■ **Data in this exercise**

++++++++

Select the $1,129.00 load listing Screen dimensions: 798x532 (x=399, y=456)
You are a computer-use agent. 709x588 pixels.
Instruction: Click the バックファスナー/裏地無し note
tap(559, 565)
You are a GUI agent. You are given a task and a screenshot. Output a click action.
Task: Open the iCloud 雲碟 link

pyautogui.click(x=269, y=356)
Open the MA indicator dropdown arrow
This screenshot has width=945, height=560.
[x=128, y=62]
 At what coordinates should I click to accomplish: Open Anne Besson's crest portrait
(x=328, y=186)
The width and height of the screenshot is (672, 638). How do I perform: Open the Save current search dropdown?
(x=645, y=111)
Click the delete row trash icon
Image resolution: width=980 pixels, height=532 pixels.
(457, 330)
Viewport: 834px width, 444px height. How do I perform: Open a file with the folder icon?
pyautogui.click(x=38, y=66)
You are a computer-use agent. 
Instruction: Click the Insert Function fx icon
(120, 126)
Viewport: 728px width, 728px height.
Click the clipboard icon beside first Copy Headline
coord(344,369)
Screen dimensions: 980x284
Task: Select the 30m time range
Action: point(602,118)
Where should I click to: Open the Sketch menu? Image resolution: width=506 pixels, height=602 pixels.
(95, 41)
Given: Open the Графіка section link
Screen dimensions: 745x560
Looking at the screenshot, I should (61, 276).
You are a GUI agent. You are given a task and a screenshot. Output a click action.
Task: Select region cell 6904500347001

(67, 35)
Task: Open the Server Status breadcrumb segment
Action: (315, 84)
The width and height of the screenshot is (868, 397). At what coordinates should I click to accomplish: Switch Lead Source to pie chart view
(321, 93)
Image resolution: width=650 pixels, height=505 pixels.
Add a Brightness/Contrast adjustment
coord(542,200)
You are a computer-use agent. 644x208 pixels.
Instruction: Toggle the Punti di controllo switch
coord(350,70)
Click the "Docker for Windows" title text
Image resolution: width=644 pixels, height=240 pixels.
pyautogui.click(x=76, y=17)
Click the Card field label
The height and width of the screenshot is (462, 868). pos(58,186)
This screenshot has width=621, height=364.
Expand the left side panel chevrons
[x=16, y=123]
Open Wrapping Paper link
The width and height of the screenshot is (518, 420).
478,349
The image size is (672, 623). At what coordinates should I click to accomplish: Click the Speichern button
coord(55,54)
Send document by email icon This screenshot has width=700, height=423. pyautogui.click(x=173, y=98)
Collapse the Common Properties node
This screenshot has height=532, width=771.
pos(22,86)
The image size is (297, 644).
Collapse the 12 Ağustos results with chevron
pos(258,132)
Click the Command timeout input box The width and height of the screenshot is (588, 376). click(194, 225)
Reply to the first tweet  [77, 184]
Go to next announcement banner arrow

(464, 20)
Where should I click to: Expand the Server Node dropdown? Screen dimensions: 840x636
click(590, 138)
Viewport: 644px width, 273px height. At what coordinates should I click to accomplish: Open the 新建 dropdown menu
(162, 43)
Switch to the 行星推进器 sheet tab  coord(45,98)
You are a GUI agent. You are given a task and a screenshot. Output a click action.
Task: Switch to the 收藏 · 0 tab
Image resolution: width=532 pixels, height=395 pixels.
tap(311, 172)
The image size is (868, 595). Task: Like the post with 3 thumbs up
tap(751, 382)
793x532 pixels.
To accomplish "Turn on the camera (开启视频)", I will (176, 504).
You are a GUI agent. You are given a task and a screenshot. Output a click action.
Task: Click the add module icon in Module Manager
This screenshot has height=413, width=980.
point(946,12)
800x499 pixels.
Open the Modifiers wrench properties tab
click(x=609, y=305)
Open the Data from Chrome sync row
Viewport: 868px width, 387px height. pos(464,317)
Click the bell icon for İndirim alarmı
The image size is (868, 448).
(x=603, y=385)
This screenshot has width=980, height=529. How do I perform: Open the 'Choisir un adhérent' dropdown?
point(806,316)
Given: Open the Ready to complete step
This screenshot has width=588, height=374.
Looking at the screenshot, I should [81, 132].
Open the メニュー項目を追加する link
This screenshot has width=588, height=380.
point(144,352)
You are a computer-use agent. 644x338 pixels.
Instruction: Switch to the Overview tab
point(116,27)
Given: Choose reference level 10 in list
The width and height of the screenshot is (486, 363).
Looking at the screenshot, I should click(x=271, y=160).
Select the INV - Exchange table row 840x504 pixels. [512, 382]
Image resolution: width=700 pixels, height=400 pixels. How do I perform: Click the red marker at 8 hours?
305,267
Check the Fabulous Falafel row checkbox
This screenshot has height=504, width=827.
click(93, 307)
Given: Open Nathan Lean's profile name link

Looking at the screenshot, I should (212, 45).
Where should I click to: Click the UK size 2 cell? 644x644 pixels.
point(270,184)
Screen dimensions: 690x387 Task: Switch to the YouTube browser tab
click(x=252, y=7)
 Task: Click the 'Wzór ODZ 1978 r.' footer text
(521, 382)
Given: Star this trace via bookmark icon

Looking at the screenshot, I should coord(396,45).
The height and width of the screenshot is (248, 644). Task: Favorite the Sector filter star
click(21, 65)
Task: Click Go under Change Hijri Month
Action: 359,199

++++++++

■ **What this task involves**
Search the material for the string "computer" and return each line that has it.

■ **Answer area**
You are a computer-use agent. 709x588 pixels.
You are a computer-use agent. 
You are a computer-use agent. 644x208 pixels.
You are a computer-use agent. 644x338 pixels.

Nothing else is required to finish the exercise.